## [COMPITI ED ESERCIZI]
A) Riscrivi sotto forma di elenco il paragrafo del testo sul recupero edilizio che comincia con «In caso di riuso», mantenendone le informazioni principali.
B) Riprendi il testo sul recupero edilizio dal punto in cui si interrompe e proseguilo.

## [TESTO DI RIFERIMENTO]
>>>

Di contro, si assiste a una massiccia cementificazione delle campagne, con effetti gravi e deleteri sulla tutela del paesaggio, la mitigazione del rischio idrogeologico e il consumo del territorio.
Un'ottima strategia per ridurre questo problema è incentivare il recupero edilizio, che presenta numerosi vantaggi:
Di contro esistono anche alcuni svantaggi perché gli edifici tradizionali sono generalmente meno efficienti dal punto di vista energetico, mentre il loro recupero ha un costo quasi pari (o talvolta persino superiore) a quello di una nuova costruzione.
Per gestire correttamente l'intervento occorre inoltre trovare un tecnico specializzato nel restauro architettonico e maestranze qualificate, con artigiani esperti in grado di applicare correttamente i materiali e i sistemi costruttivi tipici dell'edilizia pre-moderna.
In caso di riuso, recupero o ristrutturazione di questo tipo di edifici occorre infatti intervenire secondo i principi e i criteri propri del restauro architettonico, cioè compatibilità, reversibilità, riconoscibilità e minimo intervento: contrariamente, infatti, a quanto comunemente si pensa, i principi e i metodi operativi del restauro non riguardano solo gli edifici monumentali o vincolati come bene culturale ma l'intero edificato storico.

<<<

## [DATI FORNITI]
>>>

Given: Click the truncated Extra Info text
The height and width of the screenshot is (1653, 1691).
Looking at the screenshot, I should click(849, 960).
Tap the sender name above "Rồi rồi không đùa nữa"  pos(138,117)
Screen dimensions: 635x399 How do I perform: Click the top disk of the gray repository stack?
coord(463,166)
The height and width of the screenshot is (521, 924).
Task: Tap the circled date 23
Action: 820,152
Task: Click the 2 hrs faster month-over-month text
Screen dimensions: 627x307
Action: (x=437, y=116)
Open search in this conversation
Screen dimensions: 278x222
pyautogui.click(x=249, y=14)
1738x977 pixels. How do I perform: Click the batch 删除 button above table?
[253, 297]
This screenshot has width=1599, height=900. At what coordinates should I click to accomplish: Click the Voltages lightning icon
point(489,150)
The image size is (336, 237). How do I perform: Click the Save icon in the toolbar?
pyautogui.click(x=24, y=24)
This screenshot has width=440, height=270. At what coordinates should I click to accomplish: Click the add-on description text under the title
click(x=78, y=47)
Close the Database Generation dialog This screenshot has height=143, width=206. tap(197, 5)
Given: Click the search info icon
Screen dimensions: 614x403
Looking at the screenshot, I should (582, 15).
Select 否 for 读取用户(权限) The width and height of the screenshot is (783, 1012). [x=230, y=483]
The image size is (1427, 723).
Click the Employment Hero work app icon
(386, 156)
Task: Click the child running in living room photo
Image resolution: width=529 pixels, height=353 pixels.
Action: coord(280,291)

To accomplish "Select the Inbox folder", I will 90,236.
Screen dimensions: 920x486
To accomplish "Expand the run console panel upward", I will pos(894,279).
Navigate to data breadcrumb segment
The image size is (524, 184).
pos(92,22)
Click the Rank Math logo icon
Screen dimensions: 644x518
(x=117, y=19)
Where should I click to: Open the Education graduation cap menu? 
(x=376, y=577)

<<<

## [RISULTATI ATTESI]
A)
- Il riuso, il recupero o la ristrutturazione di edifici tradizionali vanno eseguiti secondo i principi e i criteri del restauro architettonico.
- Questi principi sono compatibilità, reversibilità, riconoscibilità e minimo intervento.
- Contrariamente a quanto si pensa di solito, i principi e i metodi del restauro non valgono solo per gli edifici monumentali o vincolati come bene culturale, ma per l'intero edificato storico.

B)
La ristrutturazione di un rudere deve quindi tendere al recupero integrale sia delle parti conservate come le murature perimetrali, i solai interpiano e la copertura, sia dei materiali ancora utilizzabili come coppi, tegole, mattoni, infissi e travi in legno.
Talvolta risulta inoltre possibile salvare una struttura apparentemente fatiscente con semplici interventi di consolidamento e manutenzione, tra cui ad esempio la sarcitura di lesioni con la tecnica dello scuci e cuci, la parziale sostituzione di membrature lignee marcescenti o il consolidamento delle fondazioni mediante sottomurazione.
La compatibilità riguarda la destinazione d'uso di progetto, la scelta dei materiali e dei sistemi costruttivi. Generalmente, il recupero di un edificio rurale abbandonato a fini abitativi o la riconversione di un vecchio fienile o di una stalla in abitazione pone relativamente pochi problemi tecnici e progettuali: il progetto deve però tenere conto della sua struttura e distribuzione planimetrica originaria per non stravolgerne la leggibilità.
Anche la compatibilità dei materiali e dei sistemi costruttivi si ottiene semplicemente adottando quelli tipici dell'edilizia premoderna: murature di pietrame o mattoni legati con malta di calce, copertura e solai in legno, infissi tradizionali in legno e intonaci, tinteggiature a base di calce.
Anche le finiture interne vanno se possibile tutelate e salvaguardate: un pavimento in pianelle di cotto risulta ad esempio decisamente più autentico e intonato al contesto rispetto alla sua imitazione di gres o klinker. Anche il gres a effetto legno o pietra in questi casi va impiegato con prudenza, privilegiando il corrispettivo materiale naturale.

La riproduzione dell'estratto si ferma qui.